We say YES! in the confident expectation of God’s glory.
Dear Woodland Hills Family,
These days I am enjoying the spring migration of Ruby-throated Hummingbirds. There’s a lot we don’t know about these birds, but here are just some of the amazing things we have discovered:
- An adult Ruby-throated Hummingbird weighs 3.25 grams (.115 of an ounce). This is what a half-teaspoon of salt weighs. Or 3 small paperclips. A first-class U.S postage stamp is good for mailing 8.69 hummingbirds.
- Rubies have one of the highest metabolic rates of any animal, with heart rates up to 1260 beats per minute and a breathing rate of about 250 breaths per minute even at rest. I don’t know who did the counting or how.
- “Rubies” winter in Central America. As the adult is preparing to migrate north to the U.S. it really bulks up and will nearly double its weight to just over 6 grams. But the non-stop flight across the Gulf of Mexico depletes it severely and it may weigh only 2.5 grams upon arrival somewhere between central Florida and southern Texas.
- The trip over the Gulf of Mexico takes 18-22 hours depending on weather. The birds depart at dusk and fly all night, which begs the question, How do they know where they’re going?
- Rubies migrate individually, not in flocks, so they’re not getting directions from the others. Some start early and others start late, so the entire migration is spread over a three-month period. But each individual Ruby has its own schedule and departs and arrives at almost exactly the same time every year–within a day or two, returning to the same place it hatched, even visiting the same feeders.
- Once they make it to the northern U.S. the breeding begins. The female makes a nest the size of a walnut shell. She steals spider web material to hold it together, and dines on “borrowed” insects the spider had trapped. She’ll lay two eggs the size of peas and in 12 days they’ll hatch. After 3 weeks in the nest the young hatchlings are ready to be on their own. They get 2 weeks of instruction from Mom on how and where to find food. Then she chases them off.
- Her young don’t know what’s next, only that each has an insatiable desire to put on weight. There’s no memory of past migrations, but something inside tells it to fly in a particular direction for a certain amount of time.
- For some reason, it is less likely to cross the Gulf in the fall, preferring the Texas coast instead on its way “back” to Panama–where it has never been. In the spring it will decide instead to come north across the Gulf. And will probably retrace this route every year of its life.
- We have more questions than answers about hummingbird migration. For now we don’t have the technology to put a small enough radio transmitter on a 3-gram hummingbird that will still allow it to fly, so we have to band the birds. Catching, banding, and releasing Rubies is slow and the odds of recapturing a banded bird are understandably very low.

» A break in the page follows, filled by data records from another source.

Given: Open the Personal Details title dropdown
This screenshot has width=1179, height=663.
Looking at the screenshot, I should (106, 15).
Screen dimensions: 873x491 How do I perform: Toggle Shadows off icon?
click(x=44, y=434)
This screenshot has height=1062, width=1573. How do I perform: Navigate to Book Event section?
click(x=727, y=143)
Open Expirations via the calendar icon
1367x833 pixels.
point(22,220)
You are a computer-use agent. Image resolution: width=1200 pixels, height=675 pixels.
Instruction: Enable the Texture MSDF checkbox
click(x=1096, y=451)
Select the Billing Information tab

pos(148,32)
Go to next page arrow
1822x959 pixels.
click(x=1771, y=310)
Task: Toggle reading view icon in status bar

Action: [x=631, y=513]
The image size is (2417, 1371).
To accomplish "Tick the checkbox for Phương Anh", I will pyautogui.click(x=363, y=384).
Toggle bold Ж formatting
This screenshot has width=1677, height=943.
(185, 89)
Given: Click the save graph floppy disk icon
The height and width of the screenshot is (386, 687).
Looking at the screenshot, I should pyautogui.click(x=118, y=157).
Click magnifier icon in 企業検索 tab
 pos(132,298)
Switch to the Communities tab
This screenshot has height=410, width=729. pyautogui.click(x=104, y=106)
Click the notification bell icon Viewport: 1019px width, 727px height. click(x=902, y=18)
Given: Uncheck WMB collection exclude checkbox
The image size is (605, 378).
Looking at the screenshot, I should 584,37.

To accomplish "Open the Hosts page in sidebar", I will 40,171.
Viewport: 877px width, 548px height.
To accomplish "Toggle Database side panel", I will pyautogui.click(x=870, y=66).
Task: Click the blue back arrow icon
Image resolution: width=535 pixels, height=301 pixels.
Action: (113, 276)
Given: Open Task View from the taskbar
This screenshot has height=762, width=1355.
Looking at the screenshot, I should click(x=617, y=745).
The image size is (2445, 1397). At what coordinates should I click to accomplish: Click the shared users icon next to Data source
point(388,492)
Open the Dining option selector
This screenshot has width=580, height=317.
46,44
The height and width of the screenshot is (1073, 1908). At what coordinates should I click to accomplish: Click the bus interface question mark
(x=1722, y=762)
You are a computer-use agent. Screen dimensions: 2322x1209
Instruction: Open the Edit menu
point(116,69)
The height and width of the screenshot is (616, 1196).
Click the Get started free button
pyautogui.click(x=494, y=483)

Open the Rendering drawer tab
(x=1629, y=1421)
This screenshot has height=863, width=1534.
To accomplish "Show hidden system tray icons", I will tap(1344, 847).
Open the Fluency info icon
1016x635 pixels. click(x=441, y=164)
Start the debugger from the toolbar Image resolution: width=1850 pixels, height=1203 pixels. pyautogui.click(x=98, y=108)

So what do Ruby-throated Hummingbirds have to do with “the confident expectation of God’s glory”?
I believe I see in the Ruby God’s twice-veiled glory. Here’s what I mean:
God’s glory is first of all veiled in the Ruby because she only reflects His glory. The invisible God who dwells in unapproachable light, whom no man has or can see, has chosen to let her reflect some of His majesty, wisdom, knowledge, and unfathomable ways. So I wonder: What glory must be His, which she only partially reflects?
Secondly, God’s glory is veiled in the Ruby, to a great extent, by her groaning under a disfigured and diseased creation. It’s unfair to her, but she bears the curse of our sin. As such she can only show us a faint outline of His glory. Even so, I marvel at her. She is impressive in every way. Imagine, then, what she will show us when she is set free from her slavery to corruption into the freedom of God’s glory! (Rom 8:20, ff.)
Because we have been declared righteous in Christ, we have the “confident expectation that we shall see God’s glory” without a veil! We’ll see His glory as He intended through a liberated creation. Better yet, no longer will we see Him only reflected by His creation–we’ll see His face with our own eyes! (Rev 22:4-5)
To that I say YESSSS!
I think “YESSSS!” gives an accurate, contemporary sense of the Greek word translated exult, boast, rejoice in Romans 5:2.